Apex Structural Design with its head office in Red Deer, Alberta recently completed the detailing of a Mine Project totaling 2,000 tons. The shaft consists of three main compartments, a "Skip" compartment for ore material, a "Cage" compartment for manpower and equipment, and a "Counterweight" compartment. All fabricated from over 24,000 feet of galvanized HSS guides. Each shaft is separated by brattice partitions used to direct air for ventilation. These wall panels are welded angle frames filled with either an expanded metal mesh or corrugated gauge steel sheets. Extending down to over 270 different platform levels and opening up to 15 larger "Station" levels. Each of the 270 levels consists of platform bar grating, a manway ladder and guard railing. The guide elevations were designed and detailed to 1/32" tolerances to keep the HSS as true as possible.
We began this project back in May 2018, and as of this writing in June 2021 we just issued the last of the revisions at the shaft bottom below the deflection chute (below). What began as an aggressive 3 month project has taken over 3 years of starts and stops. The biggest factor in this extended time frame has been a constant arrival of new and revised design drawings including 35 major change orders. We started with 45 different consultant drawings and now have 145. One shop drawing is at Rev.18 due to multiple quantity increases.
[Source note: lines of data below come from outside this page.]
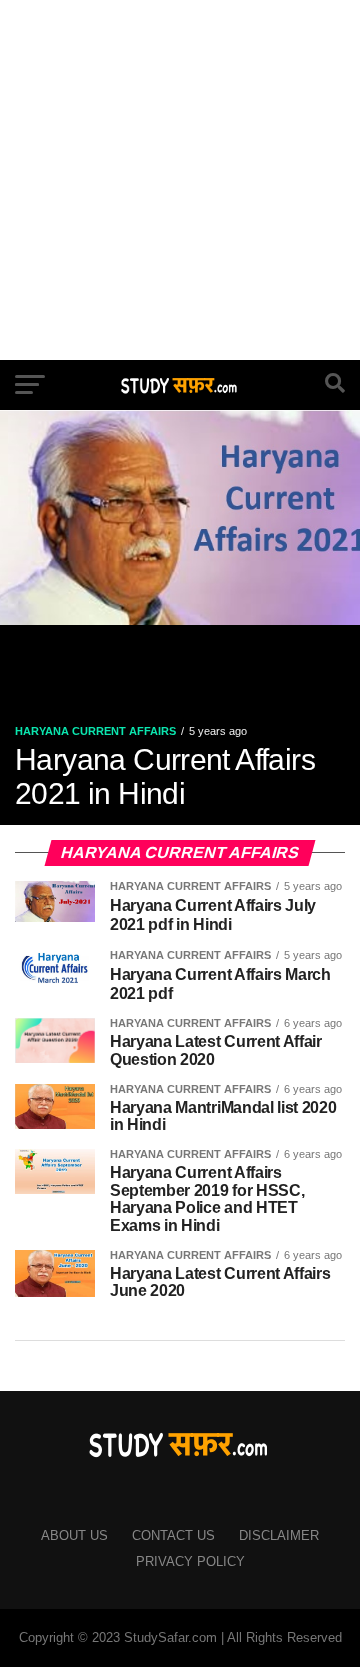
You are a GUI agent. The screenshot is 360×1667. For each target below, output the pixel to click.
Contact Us (173, 1535)
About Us (74, 1535)
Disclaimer (279, 1535)
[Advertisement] (180, 180)
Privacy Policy (190, 1561)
Our original drafting quote was based on a huge amount of repetition throughout the shaft, but much of that repetition was lost due to these changes. But thanks to our extensive experience using Tekla Structures we were able to mitigate much of this extra work. Keeping the model and drawings up to date over a 3-year period was an exercise in persistence.
Challenges and achievements
One of the unique challenges at the beginning of the project was a temporary Test Tower to be assembled in the yard and shipped to site (literally across the road from the steel shop). The interior steel of the Test Tower consisted of three complete levels of the mine (below in red). While the exterior steel skeleton was designed to mimic the connections to the mine shaft rock walls (below in green). At 40 feet tall the finished product resembled something of a rocket launch pad.
Using Tekla software
One of the biggest challenges was maintaining the same mark numbers through multiple different phases. The reason for this was so the shop could re-use jigs for the thousands of beams and columns. But thanks to our understanding of Tekla Structures software and the custom components we were able to control the model consistency through automation.